Las mariposas
Las palabras de mi padre resonaban en mi cabeza mientras la fría llovizna iba empapando mis ropas. "Ten presente, mi hijo," – me dijo en aquella oportunidad en que, desconsolado, le conté de mis problemas de adolescente – que las mujeres son como las mariposas. Si las persigues, nunca las alcanzarás. En cambio, si te quedas quieto en tu lugar, ellas vendrán solas a posarse sobre ti." Cuando conocí a Antonella quedé deslumbrado. Nunca había conocido una mujer como ella. Reunía en su persona todas las virtudes que siempre había admirado. Su figura era perfecta: no le sobraba ni faltaba un gramo. Estaba en el justo punto medio entre la mujer delgada y la mujer obesa. De frente y de espalda tenía con qué llamar la atención. Impresionaba al que se topaba con ella y la seguían con la mirada cuando pasaba de largo. Su carácter también era ideal: nunca demasiado seria ni demasiado festiva. Sabía adaptarse a la situación: reía cuando había motivo para hacerlo y se entristecía cuando la ocasión así lo merecía.
No es de extrañar que de inmediato tratara de intimar con ella. No era esta, sin embargo, una tarea fácil. Como me fui enterando de a poco, cuando nos conocimos ya tenía una historia por detrás. Casada bastante joven, tuvo dos hijos que le tocó criar sola dado que el marido al que, enamorada, había entregado su amor, resultó ser una persona irresponsable y egoísta que despilfarraba el dinero y solamente se preocupaba por sus propias necesidades. Antonella aguantó todo lo que pudo, pero finalmente no le quedó otra opción que pedir el divorcio si quería conservar su salud mental. A partir de allí, en la dura lucha para ganar su sustento y criar a sus hijos, se fue formando una coraza que la protegía de recibir heridas como la que ya había sufrido. Eficiente en su trabajo, no recibía más que elogios de sus jefes, pero cuando sus compañeros organizaban una reunión siempre se excusaba, pretextando que tenía que atender a sus hijos. No se le conocían relaciones en el trabajo o fuera de él.

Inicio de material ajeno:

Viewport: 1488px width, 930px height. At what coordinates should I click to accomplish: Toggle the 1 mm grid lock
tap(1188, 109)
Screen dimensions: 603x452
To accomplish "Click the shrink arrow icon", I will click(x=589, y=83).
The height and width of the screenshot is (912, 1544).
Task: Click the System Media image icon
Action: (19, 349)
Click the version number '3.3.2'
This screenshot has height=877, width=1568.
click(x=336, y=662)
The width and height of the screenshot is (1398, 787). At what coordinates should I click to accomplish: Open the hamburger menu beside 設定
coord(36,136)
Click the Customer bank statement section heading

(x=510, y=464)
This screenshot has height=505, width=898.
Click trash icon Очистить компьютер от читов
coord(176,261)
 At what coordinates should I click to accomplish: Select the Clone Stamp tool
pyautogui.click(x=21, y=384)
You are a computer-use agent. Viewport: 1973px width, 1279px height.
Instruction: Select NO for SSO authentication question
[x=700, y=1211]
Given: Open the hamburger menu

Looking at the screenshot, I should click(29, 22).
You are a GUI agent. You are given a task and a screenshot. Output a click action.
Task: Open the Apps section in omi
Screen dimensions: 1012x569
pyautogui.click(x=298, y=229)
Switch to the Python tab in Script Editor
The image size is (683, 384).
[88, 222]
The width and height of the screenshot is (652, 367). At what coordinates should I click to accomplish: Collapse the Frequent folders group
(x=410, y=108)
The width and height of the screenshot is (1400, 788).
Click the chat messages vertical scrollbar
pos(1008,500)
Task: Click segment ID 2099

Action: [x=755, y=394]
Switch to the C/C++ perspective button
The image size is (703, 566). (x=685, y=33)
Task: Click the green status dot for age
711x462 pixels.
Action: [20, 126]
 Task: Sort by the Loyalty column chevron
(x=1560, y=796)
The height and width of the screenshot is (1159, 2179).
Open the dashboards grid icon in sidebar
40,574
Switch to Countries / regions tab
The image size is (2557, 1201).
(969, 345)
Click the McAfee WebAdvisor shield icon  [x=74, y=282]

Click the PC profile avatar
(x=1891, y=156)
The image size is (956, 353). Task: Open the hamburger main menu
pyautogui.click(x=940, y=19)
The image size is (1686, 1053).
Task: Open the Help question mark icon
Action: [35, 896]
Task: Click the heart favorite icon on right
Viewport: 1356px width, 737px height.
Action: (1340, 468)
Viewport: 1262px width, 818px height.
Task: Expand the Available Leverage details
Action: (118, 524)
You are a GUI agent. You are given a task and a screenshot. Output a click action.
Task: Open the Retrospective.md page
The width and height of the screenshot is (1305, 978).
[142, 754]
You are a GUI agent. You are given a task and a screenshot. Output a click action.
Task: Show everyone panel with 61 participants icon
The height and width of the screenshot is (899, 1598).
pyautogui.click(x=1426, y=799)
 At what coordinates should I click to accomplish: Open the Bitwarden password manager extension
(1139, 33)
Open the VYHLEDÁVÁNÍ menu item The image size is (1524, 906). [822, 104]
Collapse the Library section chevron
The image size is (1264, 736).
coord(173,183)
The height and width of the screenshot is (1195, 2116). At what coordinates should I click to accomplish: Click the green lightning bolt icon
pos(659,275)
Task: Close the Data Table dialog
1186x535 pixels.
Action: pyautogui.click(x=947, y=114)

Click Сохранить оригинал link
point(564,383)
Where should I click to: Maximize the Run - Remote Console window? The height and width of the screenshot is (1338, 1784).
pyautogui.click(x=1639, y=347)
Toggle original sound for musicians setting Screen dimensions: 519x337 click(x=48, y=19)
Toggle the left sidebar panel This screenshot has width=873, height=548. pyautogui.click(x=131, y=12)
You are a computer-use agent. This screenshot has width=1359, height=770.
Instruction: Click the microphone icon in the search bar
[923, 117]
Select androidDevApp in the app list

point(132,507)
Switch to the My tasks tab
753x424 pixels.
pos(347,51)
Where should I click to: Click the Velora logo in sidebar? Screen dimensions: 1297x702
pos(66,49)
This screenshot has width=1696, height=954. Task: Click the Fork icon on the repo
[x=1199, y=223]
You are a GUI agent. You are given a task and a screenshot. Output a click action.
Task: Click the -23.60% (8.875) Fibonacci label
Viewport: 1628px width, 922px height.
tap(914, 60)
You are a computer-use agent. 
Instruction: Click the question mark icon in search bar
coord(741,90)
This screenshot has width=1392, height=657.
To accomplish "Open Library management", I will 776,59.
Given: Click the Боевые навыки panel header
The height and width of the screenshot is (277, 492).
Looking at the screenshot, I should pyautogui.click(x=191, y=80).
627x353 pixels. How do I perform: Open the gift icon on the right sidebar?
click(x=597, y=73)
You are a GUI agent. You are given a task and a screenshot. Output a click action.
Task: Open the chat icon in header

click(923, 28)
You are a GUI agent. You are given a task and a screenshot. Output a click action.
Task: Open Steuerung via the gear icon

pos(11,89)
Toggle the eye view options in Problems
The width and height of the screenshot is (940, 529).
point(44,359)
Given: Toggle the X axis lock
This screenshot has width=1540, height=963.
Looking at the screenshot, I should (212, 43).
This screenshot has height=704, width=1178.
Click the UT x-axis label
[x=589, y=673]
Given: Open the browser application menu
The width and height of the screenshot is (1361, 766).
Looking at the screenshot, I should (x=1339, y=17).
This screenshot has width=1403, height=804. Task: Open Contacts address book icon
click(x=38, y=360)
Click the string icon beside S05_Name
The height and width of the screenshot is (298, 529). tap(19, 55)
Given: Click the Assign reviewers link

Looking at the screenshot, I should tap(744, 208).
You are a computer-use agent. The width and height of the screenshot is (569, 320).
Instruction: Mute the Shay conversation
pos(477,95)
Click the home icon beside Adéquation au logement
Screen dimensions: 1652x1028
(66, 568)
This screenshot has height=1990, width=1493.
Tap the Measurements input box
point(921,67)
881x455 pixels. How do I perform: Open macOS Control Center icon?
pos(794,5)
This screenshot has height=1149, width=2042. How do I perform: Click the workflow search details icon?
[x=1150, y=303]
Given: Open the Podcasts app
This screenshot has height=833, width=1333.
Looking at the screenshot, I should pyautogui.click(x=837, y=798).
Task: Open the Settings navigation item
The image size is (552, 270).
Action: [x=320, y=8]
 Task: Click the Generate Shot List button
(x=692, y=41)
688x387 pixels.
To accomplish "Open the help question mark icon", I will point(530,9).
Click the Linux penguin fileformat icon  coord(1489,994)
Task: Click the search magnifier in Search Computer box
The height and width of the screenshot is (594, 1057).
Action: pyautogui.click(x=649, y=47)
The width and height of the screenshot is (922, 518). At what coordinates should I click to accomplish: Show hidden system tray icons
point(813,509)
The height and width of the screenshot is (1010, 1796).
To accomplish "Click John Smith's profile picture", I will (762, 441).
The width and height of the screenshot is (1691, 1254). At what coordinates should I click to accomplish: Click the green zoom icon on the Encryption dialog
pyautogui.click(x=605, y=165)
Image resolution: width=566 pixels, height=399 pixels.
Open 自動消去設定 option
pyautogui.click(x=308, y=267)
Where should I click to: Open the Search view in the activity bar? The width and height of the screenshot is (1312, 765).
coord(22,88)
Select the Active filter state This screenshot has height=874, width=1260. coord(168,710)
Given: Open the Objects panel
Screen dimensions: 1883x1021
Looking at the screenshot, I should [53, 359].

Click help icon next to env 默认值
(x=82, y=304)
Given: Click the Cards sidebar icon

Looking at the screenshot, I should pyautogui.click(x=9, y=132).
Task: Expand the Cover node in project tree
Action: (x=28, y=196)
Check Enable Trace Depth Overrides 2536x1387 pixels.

De más está decir que busqué todas las oportunidades que podía para hablar con ella. Cuando el jefe nos hacía ir a la sala de reuniones, buscaba la manera de sentarme al lado de ella para hacerle comentarios sobre el tema en cuestión. A pesar de ser más antiguo que ella en la oficina, inventaba consultas para tener un motivo por el cual acercarme a su escritorio y cambiar algunas palabras. Traté de sincronizar mi salida con la de ella para entonces acompañarla hasta la parada del ómnibus y así poder sostener una conversación mientras esperábamos que éste llegue. Todo esto lo hacía con la discreción necesaria para no chocar con la coraza mencionada y provocar un rechazo que diera por tierra con mis esperanzas.
Así llegó un momento en que pude ilusionarme de haber entablado una relación de amistad que me permitiera pasar a maniobras más osadas. Averigüé la fecha de su cumpleaños y su dirección. Llegado el día, me retiré antes del trabajo para comprar un regalo y me dirigí a su casa haciendo caso omiso de una persistente llovizna que empapaba la ciudad desde temprana hora. Antonella vivía en un barrio de casas residenciales, con amplias ventanas sobre la calle. Ya era de noche cuando llegué y las luces en las casas estaban prendidas. Al acercarme a la puerta tuve una visión perfecta del living y en él pude ver a Antonella y un hombre sentados frente a una mesita donde lucía una torta de cumpleaños. Al dar unos pasos más, pude reconocer a Eduardo, un compañero de oficina que nunca se había destacado por su popularidad. Tenía razón mi padre: no hay que perseguir a las mujeres, hay que esperar que vengan solas.